Adapun setelah aksi korporasi unlock value KFA menghasilkan dana sebesar Rp1,86 triliun disertai dengan pembebanan pajak sebesar Rp76 miliar.
Selain itu, pada 2022 entitas anak KAEF yaitu KF Dawaa di Saudi Arabia membukukan kerugian sebesar Rp24 miliar akibat tidak adanya kegiatan ibadah haji dan umroh selama pandemi. Dengan adanya aksi korporasi dan kondisi entitas anak tersebut, memberikan pengaruh terhadap pencatatan kerugian sebesar Rp109 miliar.
KAEF tercatat berbalik membukukan rugi sebesar Rp170,04 miliar sepanjang 2022, dari laba sebesar Rp302,27 miliar yang diperoleh pada 2021. Kinerja negatif bottom line Kimia Farma dipicu oleh penurunan signifikan pada penjualan bersih.
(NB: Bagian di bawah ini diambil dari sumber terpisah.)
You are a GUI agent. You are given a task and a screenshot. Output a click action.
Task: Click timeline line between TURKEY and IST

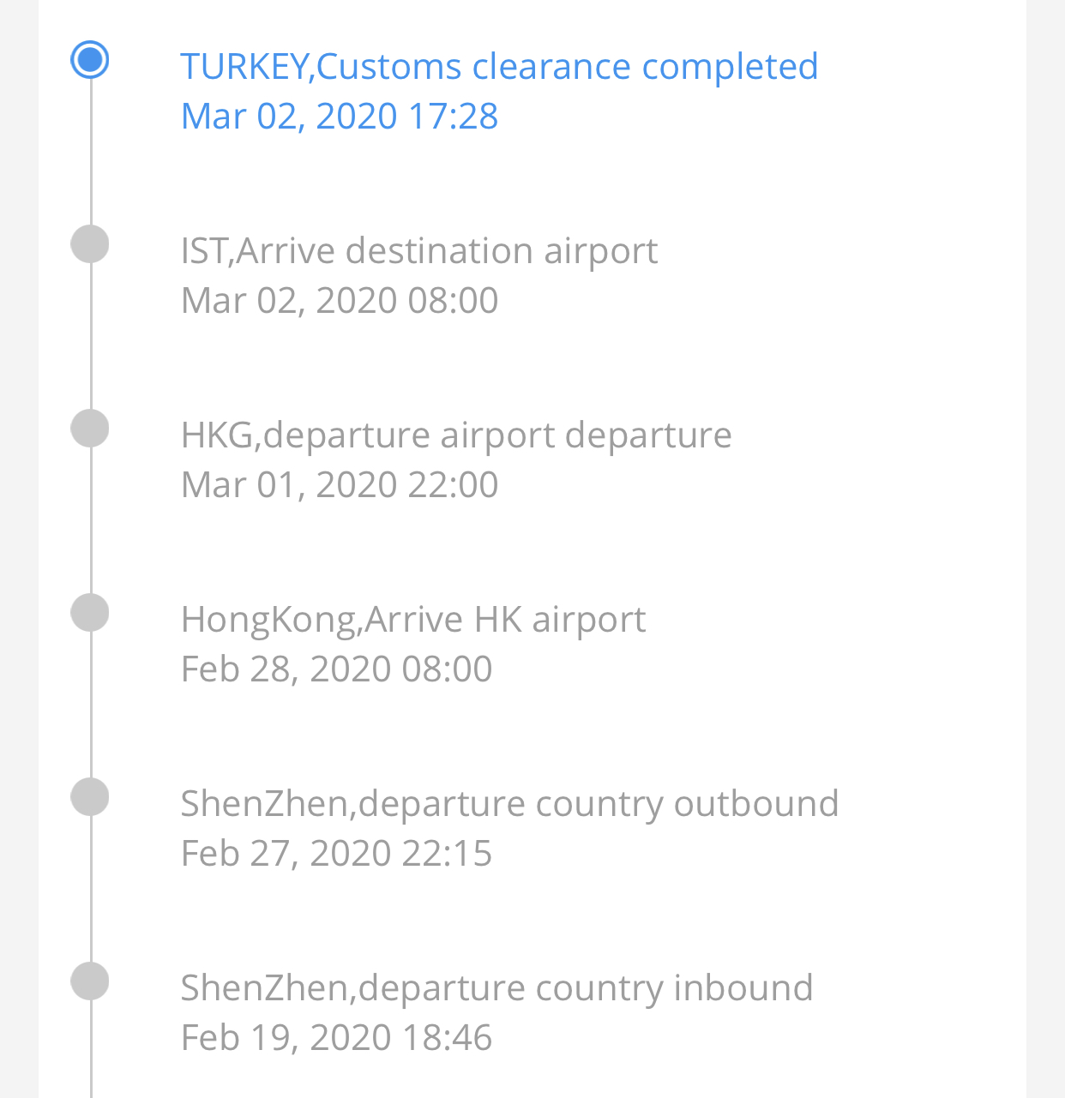[x=90, y=153]
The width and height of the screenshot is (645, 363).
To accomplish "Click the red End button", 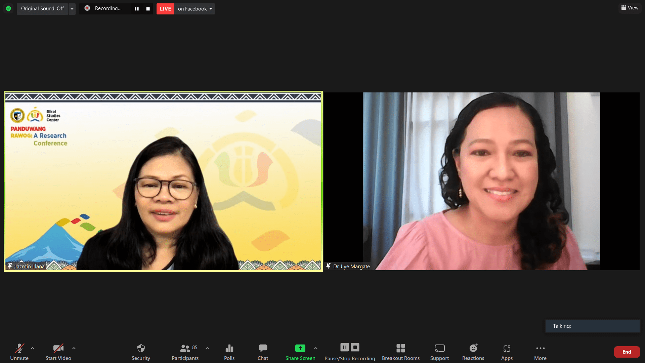I will click(627, 352).
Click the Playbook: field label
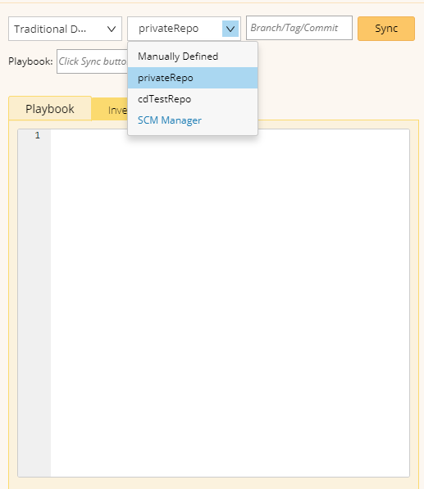424x489 pixels. (30, 61)
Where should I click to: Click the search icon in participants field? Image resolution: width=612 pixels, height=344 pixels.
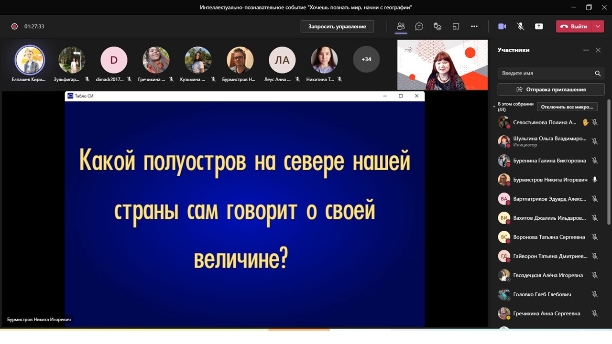[598, 74]
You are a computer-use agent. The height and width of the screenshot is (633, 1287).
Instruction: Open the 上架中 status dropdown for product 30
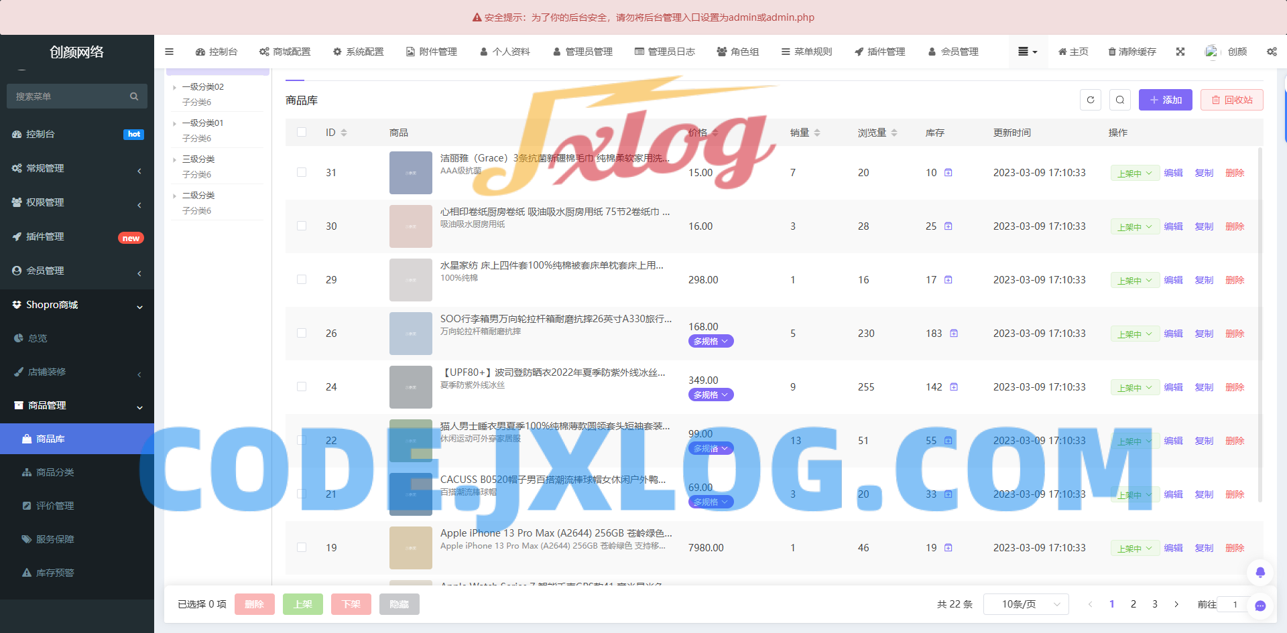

Pada 2022, KAEF mengantongi penjualan sebesar Rp9,60 triliun, turun 25,28 persen dibandingkan dengan 2021 sebesar Rp12,85 triliun. Penjualan ekspor dan domestik kompak turun pada 2022. KAEF melaporkan penjualan di dalam negeri turun 25,15 persen year-on-year (YoY) menjadi Rp9,47 triliun.
Sementara itu, penjualan ekspor turun 33,46 persen YoY dari Rp200,35 miliar menjadi Rp133,30 miliar. Jika ditelusuri berdasarkan jenis produknya, penjualan obat generik yang turun drastis menjadi pemicu kontraksi pendapatan KAEF.
Pemasukan dari obat generik selama 2022 tercatat hanya sebesar Rp864,52 miliar, padahal pada 2021 mencapai Rp2,11 triliun. Artinya, terdapat penurunan hingga 59,10 persen.
Kimia Farma sejatinya melaporkan penurunan beban pokok penjualan hingga 28,93 persen YoY menjadi Rp6,01 triliun, dibandingkan dengan 2021 sebesar Rp8,46 triliun. Namun laba bruto KAEF tetap turun 18,27 persen YoY sehingga menjadi Rp3,59 triliun.
Beban usaha juga tercatat turun 6,12 persen YoY menjadi Rp3,28 triliun pada 2022, dibandingkan dengan Rp3,50 triliun pada 2021. Namun laba usaha terkoreksi 43,37 persen YoY menjadi Rp558,07 miliar.